## Fragmento de página
= = = = =

Es, sobre todo, una reflexión sobre el poder, sobre cómo se interiorizan los mecanismos de poder en la vida privada de una familia
​Felipe Díaz Pardo
jueves, 24 de abril de 2025, 11:39 h (CET)

El autoritarismo materno con final feliz que vimos en la obra de Moratín adquiere tintes trágicos en otra obra teatral conocida por todos: La casa de Bernarda Alba, de Federico García Lorca. La historia se desarrolla en un pueblo andaluz. Allí la despótica Bernarda Alba, a la muerte de su marido, impone a sus cinco hijas el más riguroso luto, un verdadero encierro, en nombre de la más estricta moral tradicional y de las convenciones de casta, lo que determina la educación de aquellas, sometidas al mandato de la madre. En un ambiente sofocante, irá creciendo la tensión entre madre e hijas, y entre estas mismas. Solo la mayor, Angustias, está prometida; pero su novio, Pepe el Romano, está enamorado de la hija más joven, la hermosa, apasionada y rebelde Adela. El conflicto acabará trágicamente. Tras la anécdota, se encierran las grandes obsesiones de Lorca: la pasión enfrentada a trabas y barreras, la frustración impuesta, la tiranía, la opresión. Y todo ello, bajo las formas de educar a la mujer de la época.

            

El realismo argumental que se deduce del anterior resumen no impide, sin embargo, la presencia de elementos simbólicos (el agua, el calor, el blanco y el negro, el trigo, el caballo) que llevan la obra al universo temático lorquiano más característico, como lo demuestran algunos de los aspectos tratados, que ahora nos interesan aquí: la libertad frente a la autoridad, el enfrentamiento a las normas sociales y morales, la condición sometida de la mujer, etcétera.


Pero es, sobre todo, una reflexión sobre el poder, sobre cómo se interiorizan los mecanismos de poder en la vida privada de una familia. En este sentido, es precisamente una mujer, Bernarda, quien de modo viril asume e impone por la fuerza todo un código de conducta represivo a unas hijas que, con excepción de la menor, aceptan esas reglas y esa educación que su madre ha recibido de la tradición heredada y que ellas estarían dispuestas a perpetuar sin fin. Son todas ellas, en cierto sentido, personajes trágicos, víctimas inevitables de una rígida sociedad patriarcal, que, paradójicamente, contribuyen a sostener.


La hija menor, Adela, con su extraordinaria vitalidad, es un protagonista típica de Lorca, un ser complejo y rebelde, en la más pura tradición romántica, que se halla situado irremediable y trágicamente entre la autoridad y el deseo, entre las leyes sociales, la educación imperante en el momento y los impulsos de la naturaleza.


Otra de las hermanas, Martirio, desempeña en el drama el papel de antagonista de Adela: frustrada amorosamente, al haber impedido su madre por razones clasistas un noviazgo anterior, comparte pasión con su hermana menor por el mismo hombre. Su vida torturada –de ahí el simbolismo de su nombre– y sus deseos reprimidos la conducen a vigilar constantemente a Adela, enfrentarse a ella y desencadenar finalmente la tragedia.

= = = = =

## Problema planteado
Según el fragmento sobre La casa de Bernarda Alba, ¿de cuál de las hijas está enamorado Pepe el Romano? Por favor, responde en una sola frase.

## Datos proporcionados
= = = = =

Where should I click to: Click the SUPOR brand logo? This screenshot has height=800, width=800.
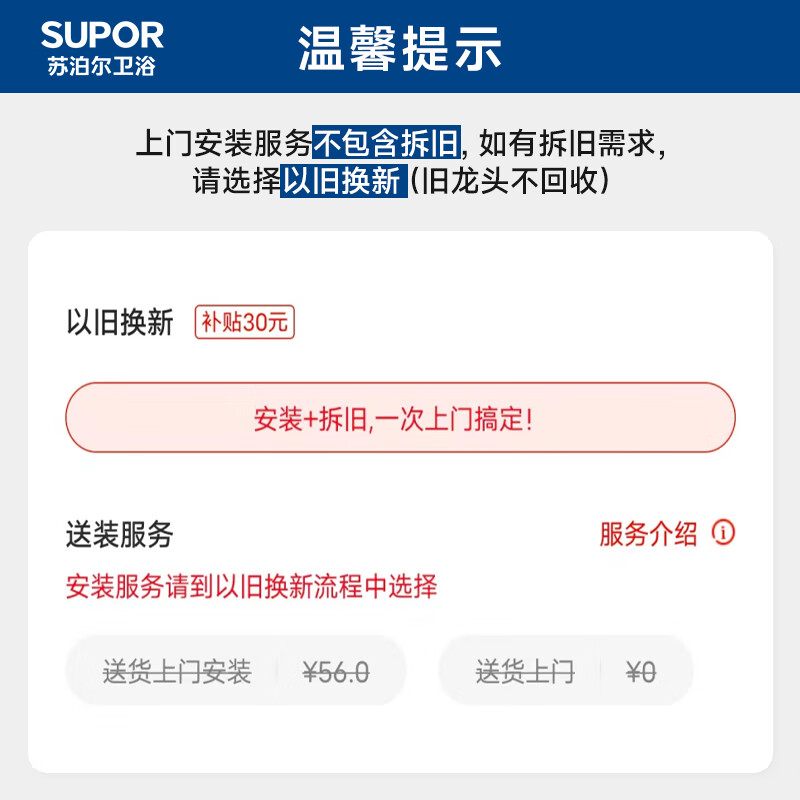point(102,36)
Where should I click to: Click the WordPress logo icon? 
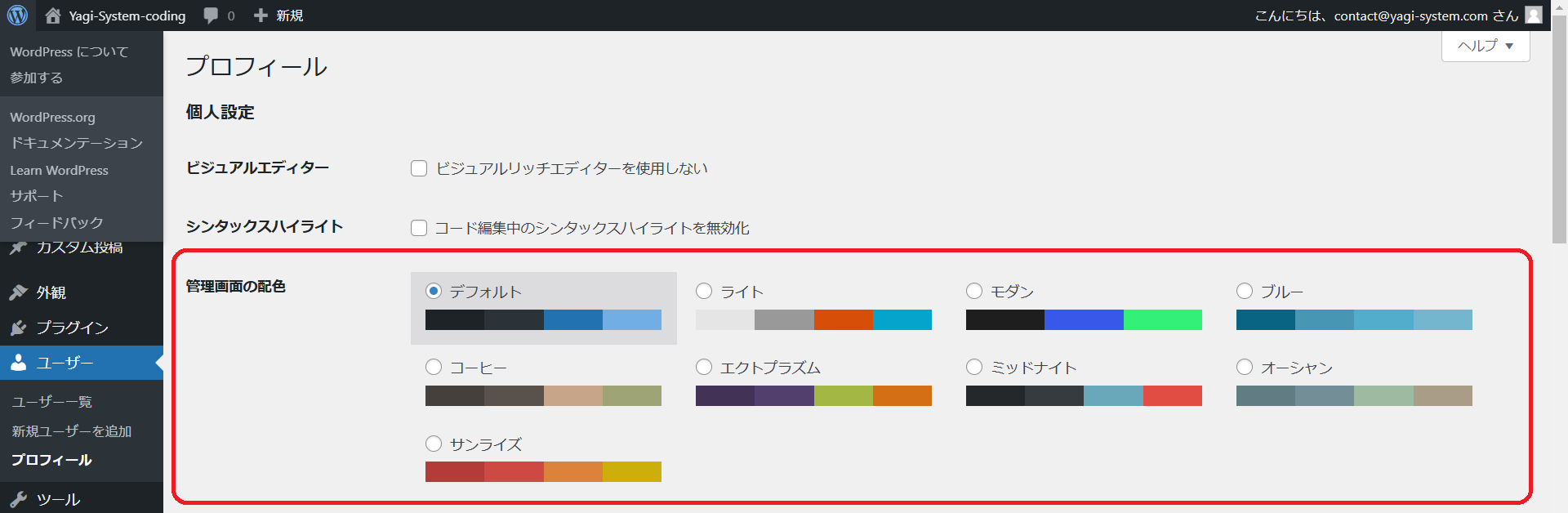point(17,16)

= = = = =

## Solución propuesta
Pepe el Romano está enamorado de Adela, la hija más joven.